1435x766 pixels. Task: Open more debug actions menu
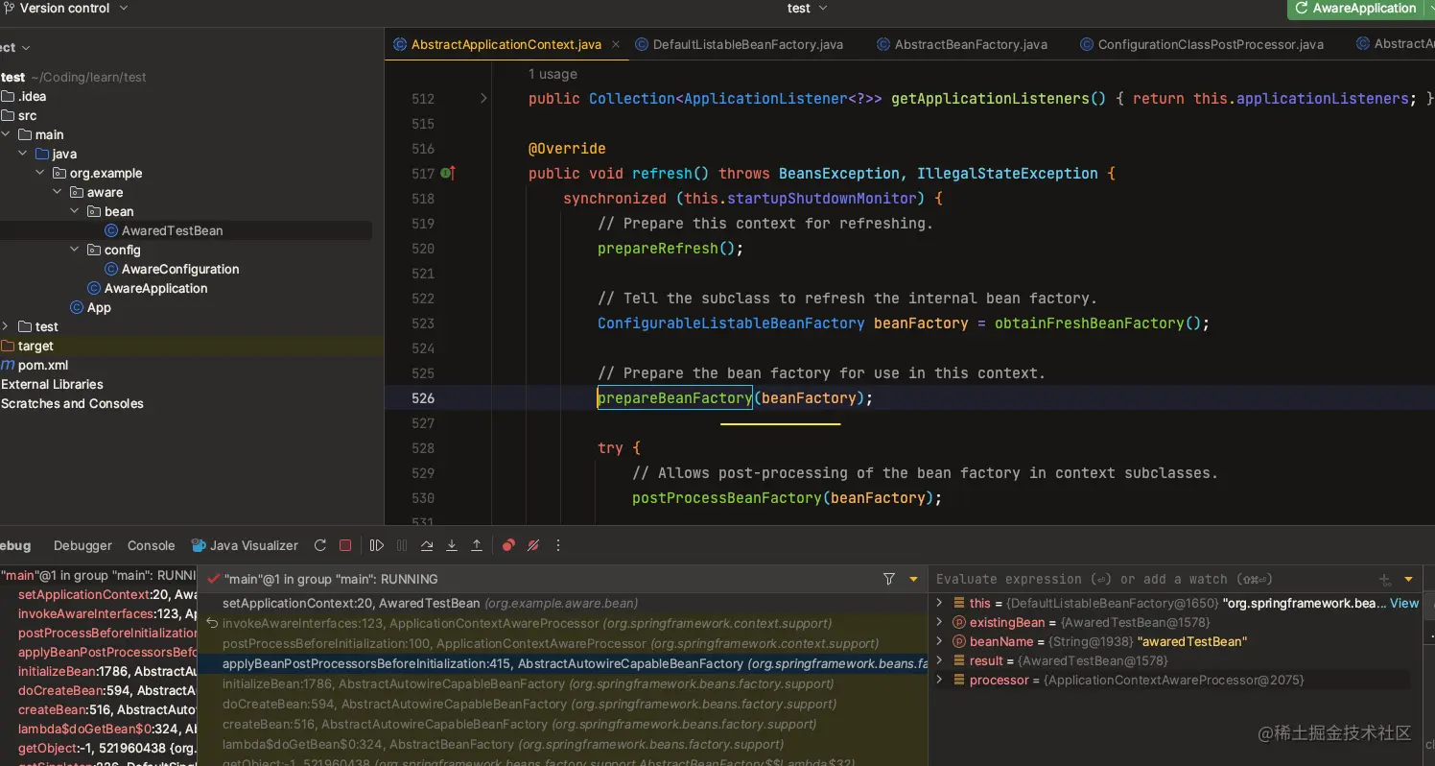pos(558,545)
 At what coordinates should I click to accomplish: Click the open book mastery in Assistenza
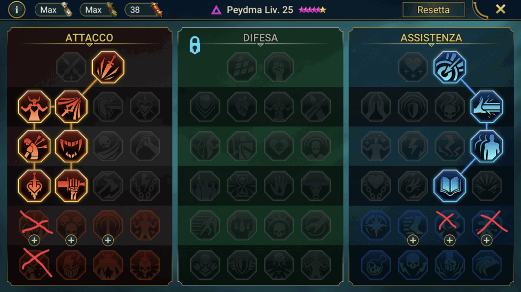(x=449, y=185)
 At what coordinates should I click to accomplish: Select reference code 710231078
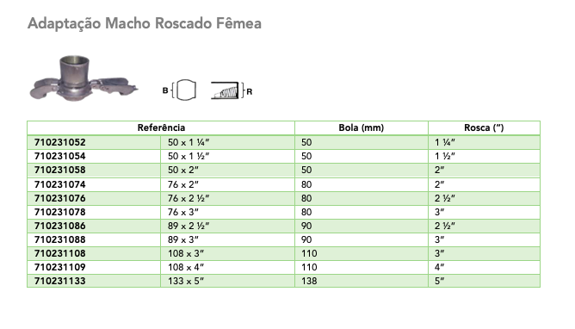point(59,212)
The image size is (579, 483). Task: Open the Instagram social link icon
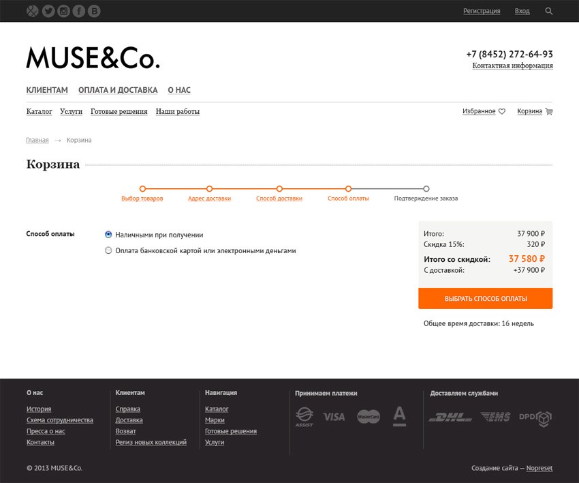click(x=63, y=11)
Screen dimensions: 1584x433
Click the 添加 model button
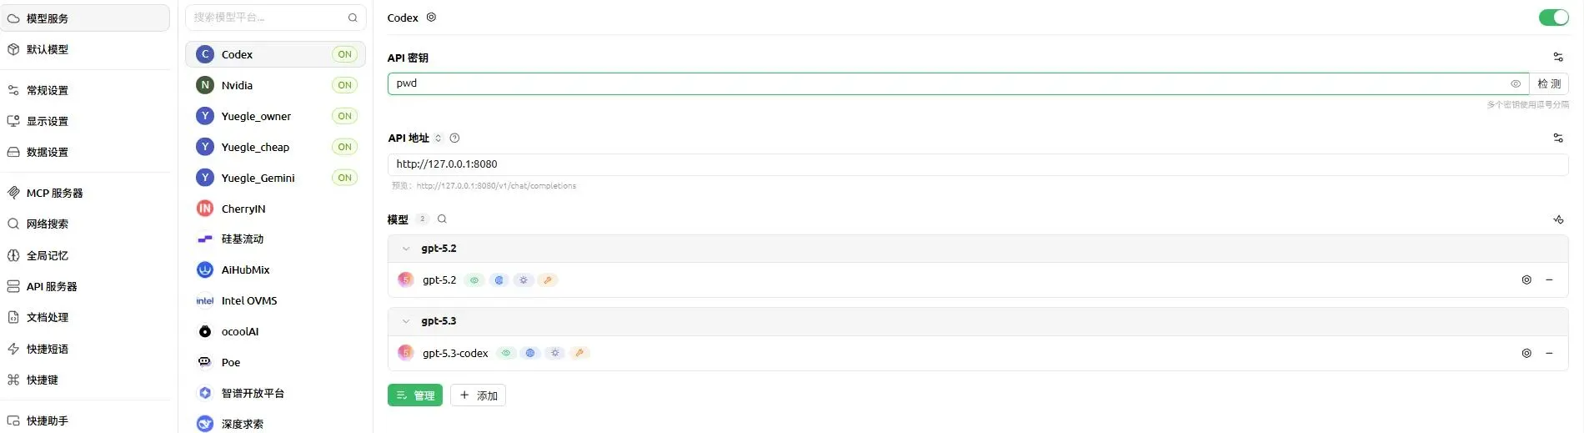click(x=479, y=395)
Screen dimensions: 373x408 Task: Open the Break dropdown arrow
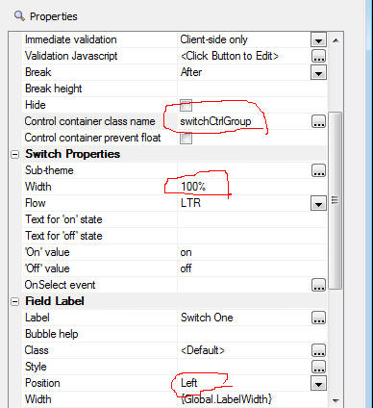(318, 72)
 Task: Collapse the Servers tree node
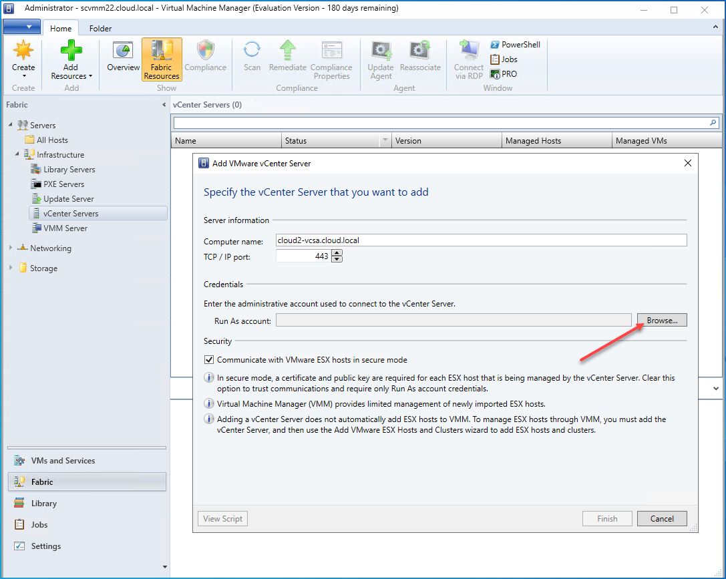pyautogui.click(x=11, y=126)
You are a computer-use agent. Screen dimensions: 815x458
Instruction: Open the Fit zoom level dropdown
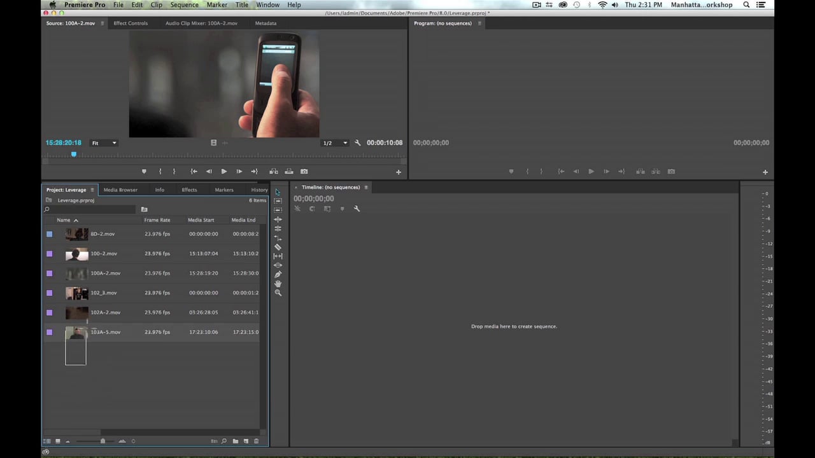(104, 143)
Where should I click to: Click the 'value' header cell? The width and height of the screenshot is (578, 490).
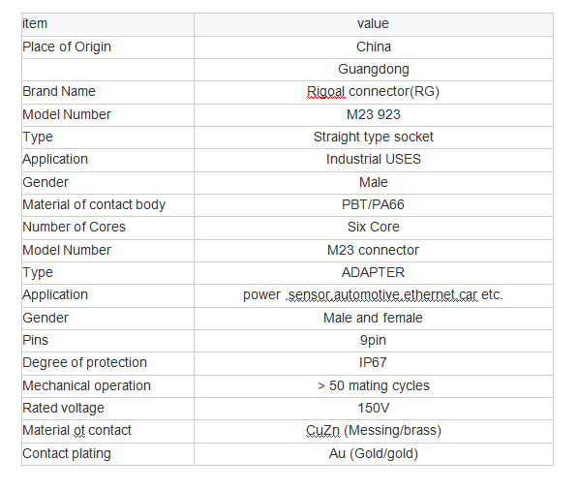[x=374, y=24]
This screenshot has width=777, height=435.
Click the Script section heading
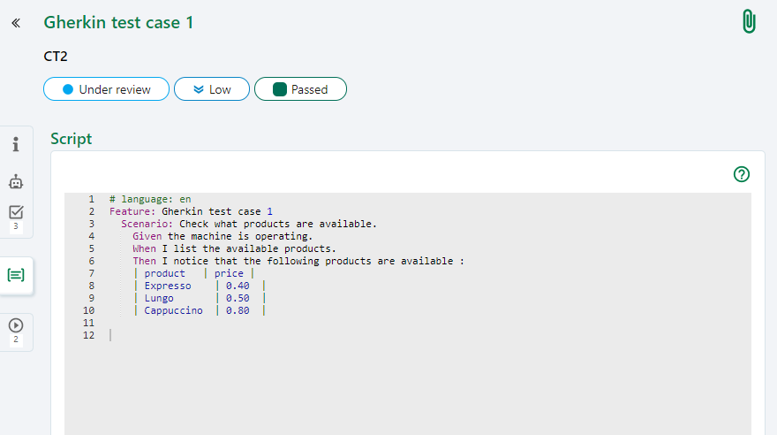(72, 138)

WHAT THE TASK ASKS:
Output every line of the items above as a Markdown table with two columns, Row and Text, numbering the rows in order and skipping blank lines. Leave the pictures out.

RESPONSE FOR THIS EXERCISE:
| Row | Text |
|---|---|
| 1 | 1435x766 pixels. Task: Open more debug actions menu |
| 2 | pos(558,545) |
| 3 |  At what coordinates should I click to accomplish: Click the open book mastery in Assistenza |
| 4 | (x=449, y=185) |
| 5 |  At what coordinates should I click to accomplish: Select reference code 710231078 |
| 6 | point(59,212) |
| 7 | The image size is (579, 483). Task: Open the Instagram social link icon |
| 8 | click(x=63, y=11) |
| 9 | Screen dimensions: 1584x433 |
| 10 | Click the 添加 model button |
| 11 | click(x=479, y=395) |
| 12 | Screen dimensions: 373x408 Task: Open the Break dropdown arrow |
| 13 | (318, 72) |
| 14 |  Task: Collapse the Servers tree node |
| 15 | pyautogui.click(x=11, y=126) |
| 16 | You are a computer-use agent. Screen dimensions: 815x458 |
| 17 | Instruction: Open the Fit zoom level dropdown |
| 18 | (104, 143) |
| 19 | Where should I click to: Click the 'value' header cell? The width and height of the screenshot is (578, 490). |
| 20 | [x=374, y=24] |
| 21 | This screenshot has width=777, height=435. |
| 22 | Click the Script section heading |
| 23 | (72, 138) |